All week I've struggled to write this post.
The words won't come and I've decided that's because what I planned to share is not to be shared. So instead I'm going to give you 5 things I've learned about myself this year.
I often take the name of the Lord in vain. Ugh, what a horrible thing to admit. And I almost didn't realize I do it because it's certainly not by saying His name irreverently or using it as a cuss word. I do it by taking the name Christian and then behaving contrary to Christ. I was prayer walking two mornings ago when I heard God call me on it. Have you ever realized something about yourself when you're alone and yet you feel completely humiliated as if a whole crowd of people just learned your deepest, darkest secret? That's what I felt. But I ended up realizing how grateful I am that God doesn't tell me what I want to hear, but instead says what I need to hear, even when it stings.
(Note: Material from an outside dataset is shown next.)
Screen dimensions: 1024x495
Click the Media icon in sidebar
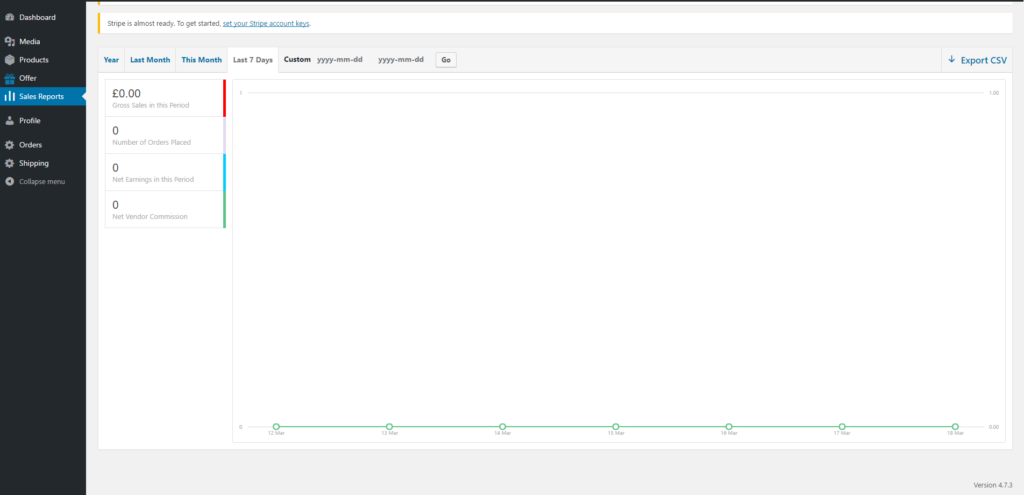[10, 42]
I lose motivation very easily. Stressful situations, or being uncomfortable in my environment, cripple my productivity. I'm not good at just pushing through the hard stuff and looking to God for the courage, strength, and motivation to keep doing a difficult thing. I far more often retreat into my feelings and much of this year I've done way less than I'm capable of because of it. God has spent a good many weeks now having my attention as He teaches me to be consistent and reliable even when things aren't ideal. He's helping me form new habits and has really been giving me the nudge to follow through with well-set goals. Old habits die hard, though, and there's no magic cure for healing bad character. It's going to take persistent commitment to walk in His presence for this to be a lasting change.
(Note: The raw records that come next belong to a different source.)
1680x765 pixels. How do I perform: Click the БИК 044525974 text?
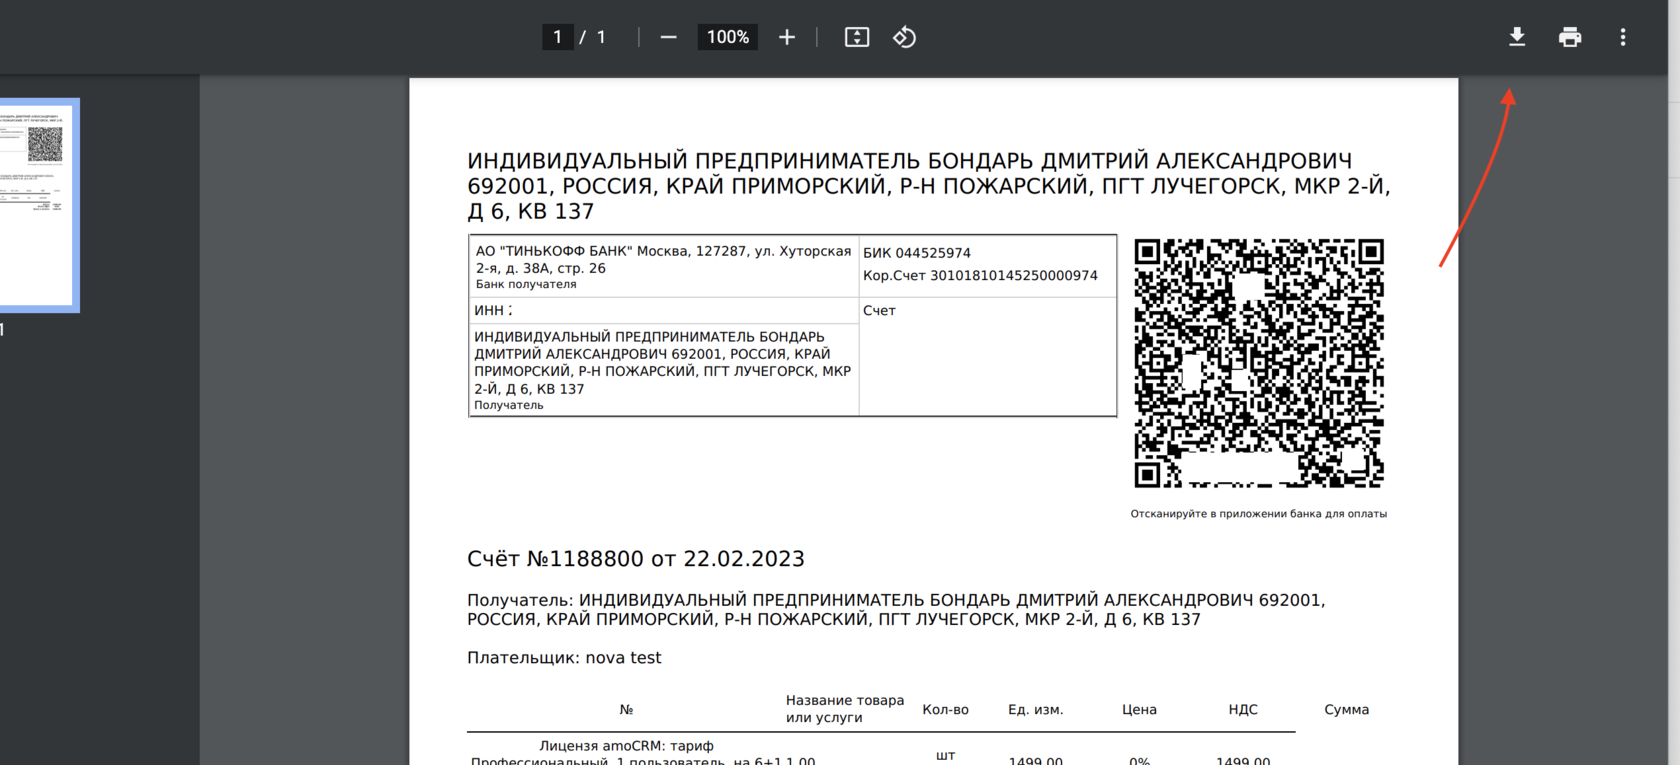point(917,253)
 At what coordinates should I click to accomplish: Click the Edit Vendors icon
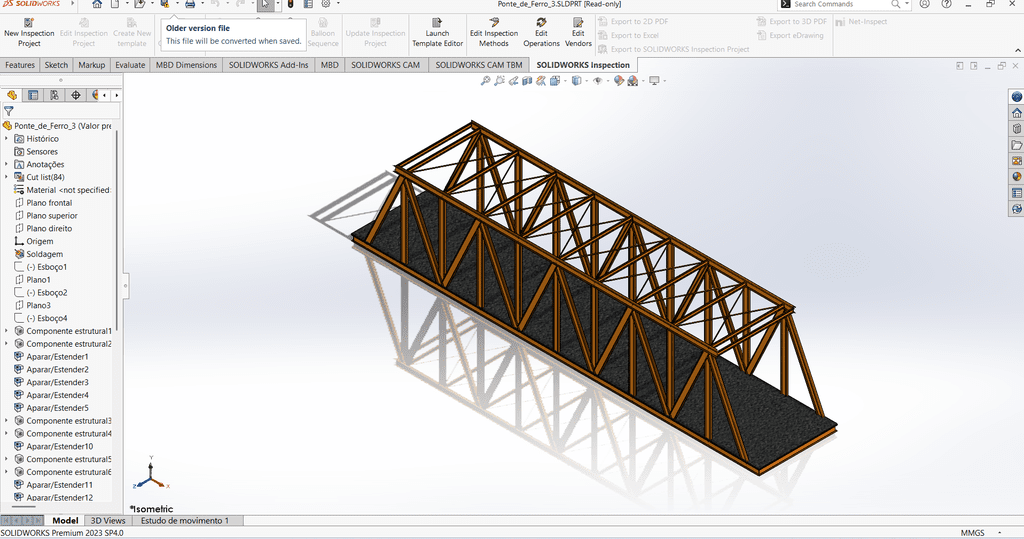578,22
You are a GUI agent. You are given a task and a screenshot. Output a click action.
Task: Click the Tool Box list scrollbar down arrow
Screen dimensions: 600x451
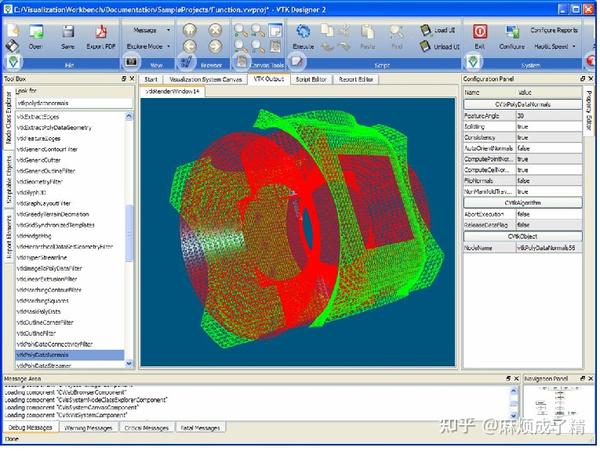pos(129,363)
I can survive on very little personal space. This actually totally surprises me because I'm not a touchy person and one hug a day would probably carry me through. Instead I get hugged on, hung on, clung to, sneezed on, peed on, sat on, slept on, and called for endlessly. Sometimes it'll be 4 or 5 people (usually kids) doing these things simultaneously and the fact that I don't die from it sometimes astonishes me. That alone is evidence that God can help us do a thing we never thought we could do ... and He can even make it so we love it!
I easily slip into worshipping ministry, or good works, instead of God. This is like a cancer. Satan doesn't mind if a person sells everything and heads off into the deep unreached to do an amazing work, just so long as they get so consumed by it that they do it largely without God. He can destroy us in our good works without us even noticing. Look at the Pharisees. And because the work God has put before our family keeps us so busy and often overwhelmed, it's an easy thing for us to end up thinking the work itself is enough. It's not. Only God is enough.
I need more sleep than I'm getting. I have no idea how to fix this problem but I know I need to press it before God and wait on the answer. Because life flows around here from 5:30am until 9pm which leaves only super early and late hours for quiet communion with God. I won't survive spiritually without that time but I'm also struggling physically from the lack of rest. I used to be able to get up at 4am and do fine all day but that was when the demand on my time was far less taxing. I'm praying for God to show me how to balance things so that I can fit personal worship, exercise, and adequate rest into my days without squeezing out anything else that needs to stay in. Somehow I think I'm not at all alone in this problem.